──────── Data listing
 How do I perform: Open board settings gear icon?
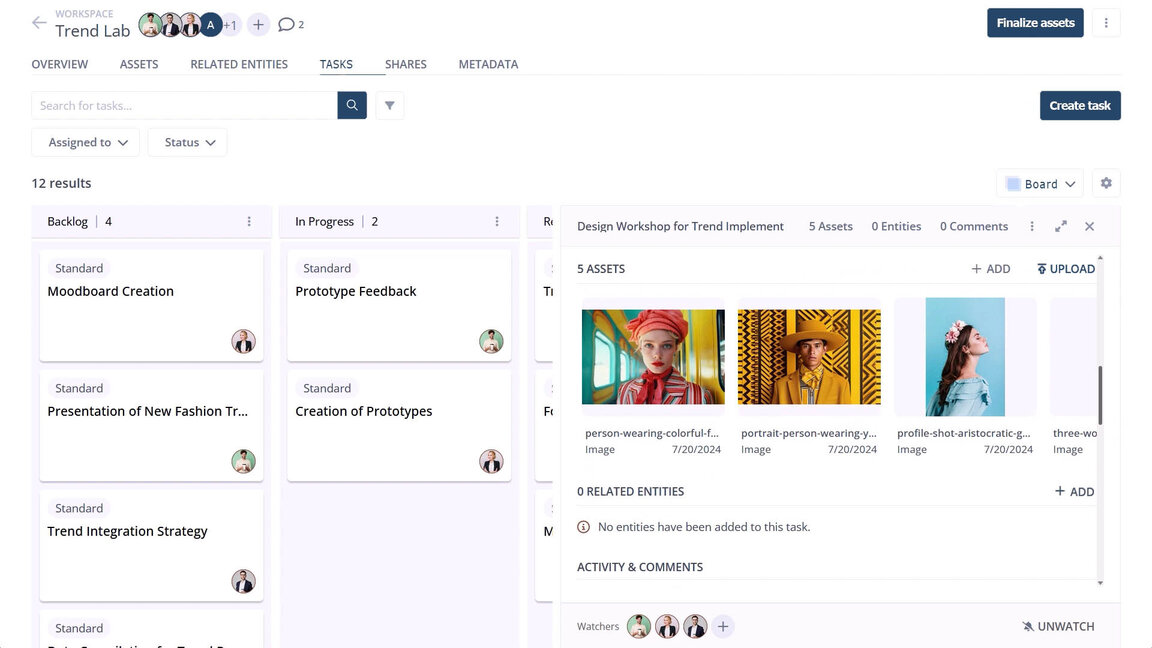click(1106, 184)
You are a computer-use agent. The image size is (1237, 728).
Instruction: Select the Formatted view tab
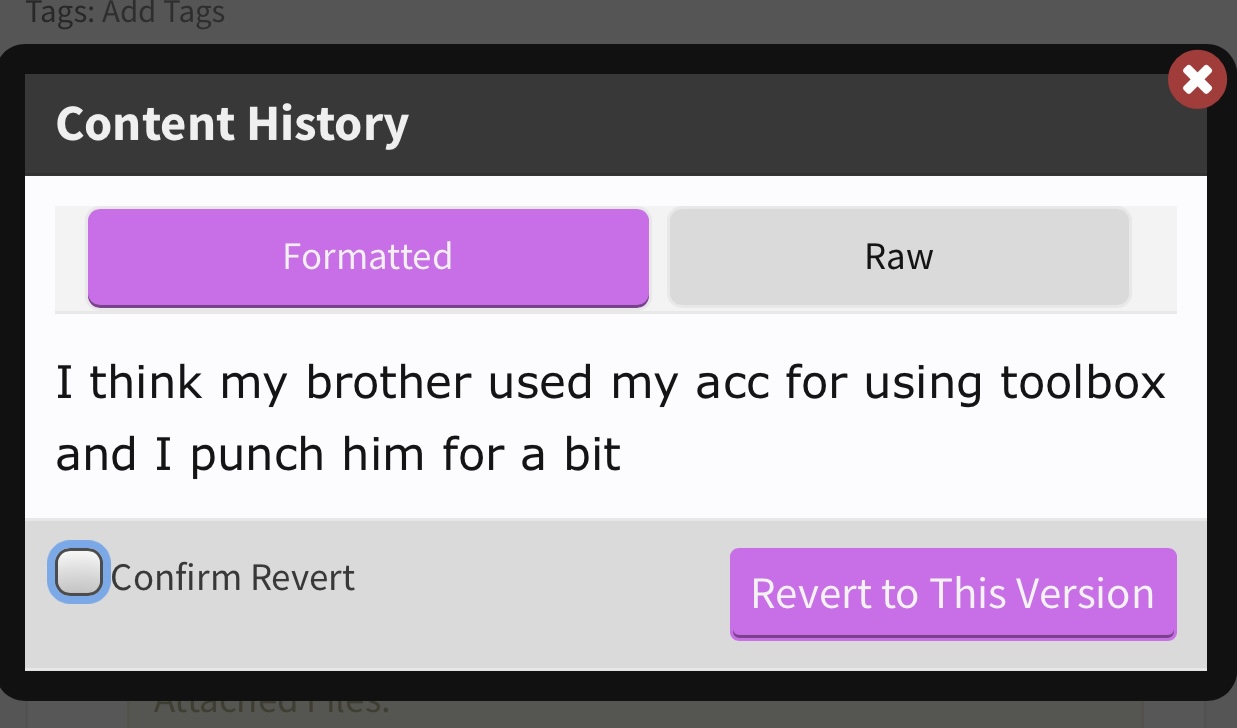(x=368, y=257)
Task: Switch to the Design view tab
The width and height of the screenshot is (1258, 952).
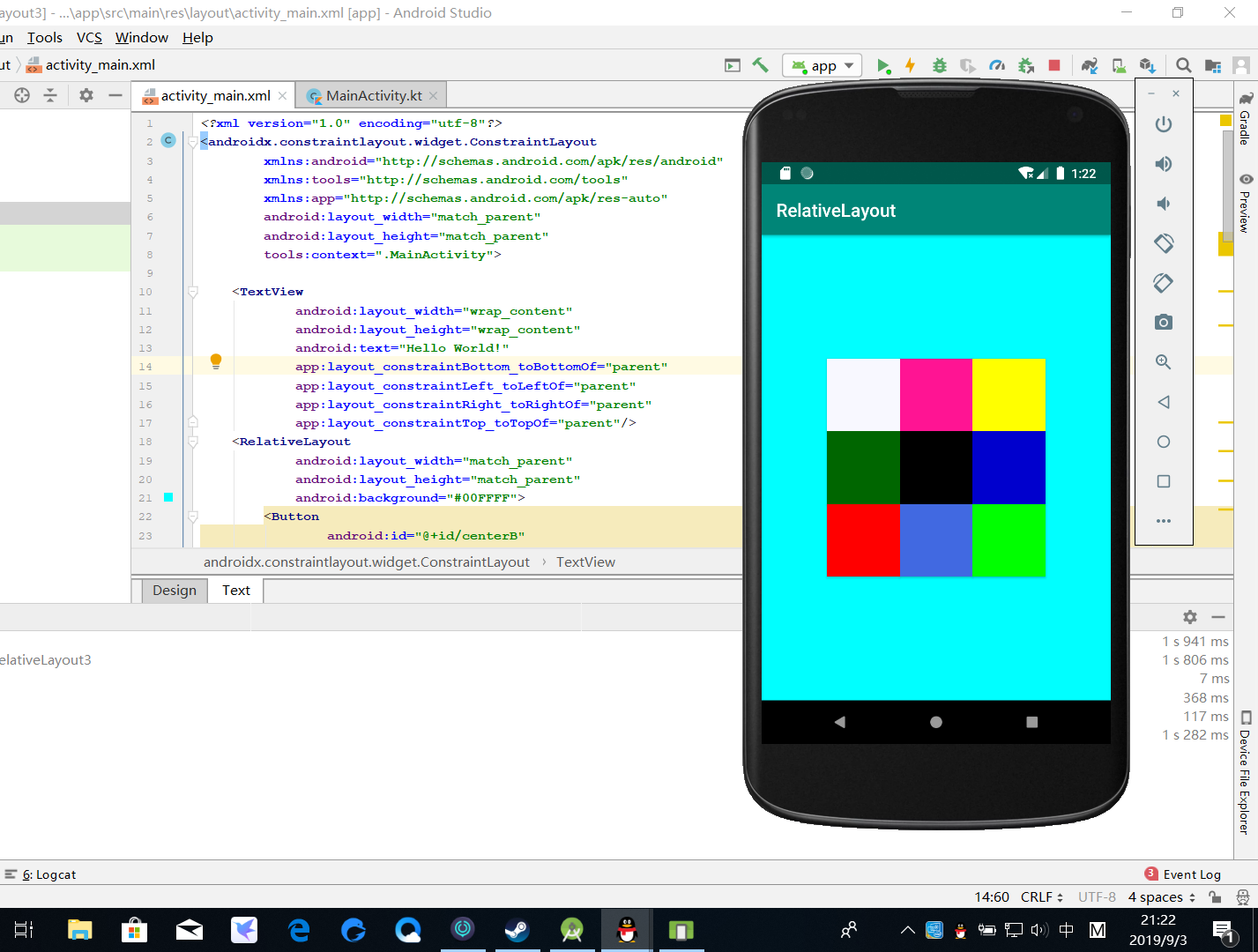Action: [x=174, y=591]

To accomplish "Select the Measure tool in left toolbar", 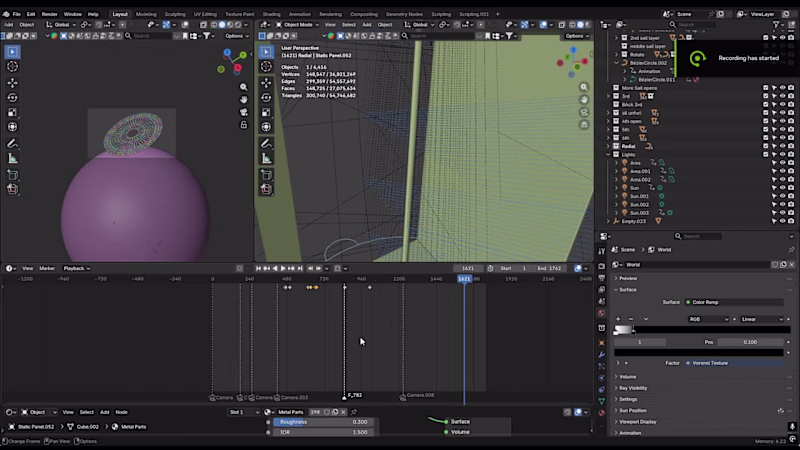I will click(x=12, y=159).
────────────────
◆ **What the task asks**: Lay out the material as a numbered list, running from its beginning through the line containing "(x=368, y=257)", inclusive, and omit any blank lines. Leave the pictures out of the answer.

◆ **Result for this task**:
1.  How do I perform: Open board settings gear icon?
2. click(1106, 184)
3. You are a computer-use agent. The image size is (1237, 728).
4. Instruction: Select the Formatted view tab
5. (x=368, y=257)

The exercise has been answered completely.